2.3.2 Interval Estimation (Confidence Intervals)

A confidence interval (CI) for a parameter $\theta$ is an interval constructed from sample data such that, with a specified probability, the interval contains the true parameter value. This probability is called the confidence level, denoted by $1-\alpha$.

A $(1-\alpha)100\%$ confidence interval for $\theta$ is typically of the form:
$\hat{\theta} \pm Z_{\alpha/2} \cdot SE(\hat{\theta})$ (for large $n$ or known $\sigma$)
or
$\hat{\theta} \pm t_{n-1, \alpha/2} \cdot SE(\hat{\theta})$ (for small $n$ and unknown $\sigma$)
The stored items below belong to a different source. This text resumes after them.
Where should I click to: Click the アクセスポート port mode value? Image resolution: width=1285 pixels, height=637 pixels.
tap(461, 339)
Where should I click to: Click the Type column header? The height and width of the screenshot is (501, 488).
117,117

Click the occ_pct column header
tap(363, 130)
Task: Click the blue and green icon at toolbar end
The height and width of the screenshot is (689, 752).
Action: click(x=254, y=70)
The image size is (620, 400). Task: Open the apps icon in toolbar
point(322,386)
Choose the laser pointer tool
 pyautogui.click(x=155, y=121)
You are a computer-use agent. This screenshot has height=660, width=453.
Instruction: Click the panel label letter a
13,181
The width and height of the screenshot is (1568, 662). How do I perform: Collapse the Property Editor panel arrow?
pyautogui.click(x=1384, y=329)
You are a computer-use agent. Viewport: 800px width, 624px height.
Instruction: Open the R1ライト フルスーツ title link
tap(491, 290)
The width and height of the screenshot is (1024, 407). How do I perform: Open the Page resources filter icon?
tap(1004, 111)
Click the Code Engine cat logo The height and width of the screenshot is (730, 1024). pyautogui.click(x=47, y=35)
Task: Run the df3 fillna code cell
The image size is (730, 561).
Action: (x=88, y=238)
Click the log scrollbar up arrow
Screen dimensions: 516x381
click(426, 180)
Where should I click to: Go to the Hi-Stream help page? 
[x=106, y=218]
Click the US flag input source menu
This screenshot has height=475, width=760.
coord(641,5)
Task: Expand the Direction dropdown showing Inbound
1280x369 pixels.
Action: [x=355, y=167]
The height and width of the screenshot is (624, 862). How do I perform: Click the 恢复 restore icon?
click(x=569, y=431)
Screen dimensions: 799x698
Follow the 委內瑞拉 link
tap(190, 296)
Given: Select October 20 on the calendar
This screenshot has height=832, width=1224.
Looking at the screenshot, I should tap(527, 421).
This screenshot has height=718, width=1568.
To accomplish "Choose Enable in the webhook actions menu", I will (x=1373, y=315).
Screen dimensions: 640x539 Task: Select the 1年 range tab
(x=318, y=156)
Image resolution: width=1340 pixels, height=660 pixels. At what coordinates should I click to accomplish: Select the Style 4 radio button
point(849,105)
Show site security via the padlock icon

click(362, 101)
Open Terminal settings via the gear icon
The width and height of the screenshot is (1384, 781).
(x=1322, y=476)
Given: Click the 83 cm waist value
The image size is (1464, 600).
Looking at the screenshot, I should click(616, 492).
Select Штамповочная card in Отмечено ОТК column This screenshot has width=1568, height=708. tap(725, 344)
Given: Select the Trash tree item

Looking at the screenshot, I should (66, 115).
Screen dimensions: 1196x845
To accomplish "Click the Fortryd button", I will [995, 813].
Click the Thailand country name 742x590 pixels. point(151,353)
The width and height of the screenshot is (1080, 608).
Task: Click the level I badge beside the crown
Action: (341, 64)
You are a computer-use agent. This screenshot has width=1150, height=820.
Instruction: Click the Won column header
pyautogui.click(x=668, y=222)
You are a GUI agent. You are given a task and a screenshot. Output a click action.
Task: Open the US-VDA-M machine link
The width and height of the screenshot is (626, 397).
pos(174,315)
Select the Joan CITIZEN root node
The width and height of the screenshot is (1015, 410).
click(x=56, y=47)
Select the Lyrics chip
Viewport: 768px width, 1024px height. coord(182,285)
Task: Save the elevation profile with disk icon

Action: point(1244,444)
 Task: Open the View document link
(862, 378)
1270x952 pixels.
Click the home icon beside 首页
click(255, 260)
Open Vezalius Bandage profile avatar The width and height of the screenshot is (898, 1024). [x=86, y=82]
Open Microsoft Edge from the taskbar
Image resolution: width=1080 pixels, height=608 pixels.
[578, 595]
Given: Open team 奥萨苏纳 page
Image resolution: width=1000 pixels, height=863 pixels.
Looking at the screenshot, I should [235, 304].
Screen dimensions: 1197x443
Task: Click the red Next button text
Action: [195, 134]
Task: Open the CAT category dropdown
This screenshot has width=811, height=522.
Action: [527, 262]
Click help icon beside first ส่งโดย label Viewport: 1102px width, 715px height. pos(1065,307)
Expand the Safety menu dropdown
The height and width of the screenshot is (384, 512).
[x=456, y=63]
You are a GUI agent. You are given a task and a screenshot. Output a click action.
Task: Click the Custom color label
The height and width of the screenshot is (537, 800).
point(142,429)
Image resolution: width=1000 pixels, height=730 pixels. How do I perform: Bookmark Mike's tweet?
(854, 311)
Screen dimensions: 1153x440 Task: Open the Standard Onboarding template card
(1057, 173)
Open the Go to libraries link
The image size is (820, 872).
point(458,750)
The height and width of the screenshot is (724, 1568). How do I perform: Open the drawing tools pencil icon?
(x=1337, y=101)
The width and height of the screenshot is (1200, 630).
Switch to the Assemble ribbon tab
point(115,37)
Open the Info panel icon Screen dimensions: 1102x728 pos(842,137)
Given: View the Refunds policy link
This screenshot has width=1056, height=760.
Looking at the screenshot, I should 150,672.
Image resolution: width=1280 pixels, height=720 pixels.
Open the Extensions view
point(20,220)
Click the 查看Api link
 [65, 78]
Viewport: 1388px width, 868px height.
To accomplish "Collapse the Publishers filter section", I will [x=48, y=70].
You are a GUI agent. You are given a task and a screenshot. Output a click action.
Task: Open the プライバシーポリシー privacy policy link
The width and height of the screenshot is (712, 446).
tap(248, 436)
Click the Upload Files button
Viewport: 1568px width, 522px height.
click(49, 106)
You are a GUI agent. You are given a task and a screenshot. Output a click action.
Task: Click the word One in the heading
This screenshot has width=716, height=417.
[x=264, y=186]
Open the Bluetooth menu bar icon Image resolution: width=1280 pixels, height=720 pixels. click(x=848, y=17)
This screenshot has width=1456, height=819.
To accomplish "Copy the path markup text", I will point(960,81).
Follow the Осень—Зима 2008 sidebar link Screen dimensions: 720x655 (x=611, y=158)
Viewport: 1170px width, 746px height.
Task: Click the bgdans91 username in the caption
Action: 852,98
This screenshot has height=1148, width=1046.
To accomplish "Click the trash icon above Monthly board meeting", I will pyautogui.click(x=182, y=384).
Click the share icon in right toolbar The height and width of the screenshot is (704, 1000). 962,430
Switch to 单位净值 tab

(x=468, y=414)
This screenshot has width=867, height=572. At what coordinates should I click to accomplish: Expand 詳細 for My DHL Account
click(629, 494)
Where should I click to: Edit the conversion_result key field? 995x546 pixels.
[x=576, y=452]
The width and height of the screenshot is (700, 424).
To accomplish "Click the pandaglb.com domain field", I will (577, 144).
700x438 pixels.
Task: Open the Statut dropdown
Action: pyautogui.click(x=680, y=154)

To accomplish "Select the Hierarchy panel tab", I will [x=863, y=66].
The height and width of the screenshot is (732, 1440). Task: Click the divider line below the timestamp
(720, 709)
Interpretation of a $(1-\alpha)100\%$ CI: If we were to repeat the sampling process many times and construct a confidence interval for each sample, approximately $(1-\alpha)100\%$ of these intervals would contain the true population parameter. It does not mean there is a $(1-\alpha)100\%$ probability that the specific interval calculated contains the true parameter.

  • Confidence Interval for a Population Mean ($\mu$)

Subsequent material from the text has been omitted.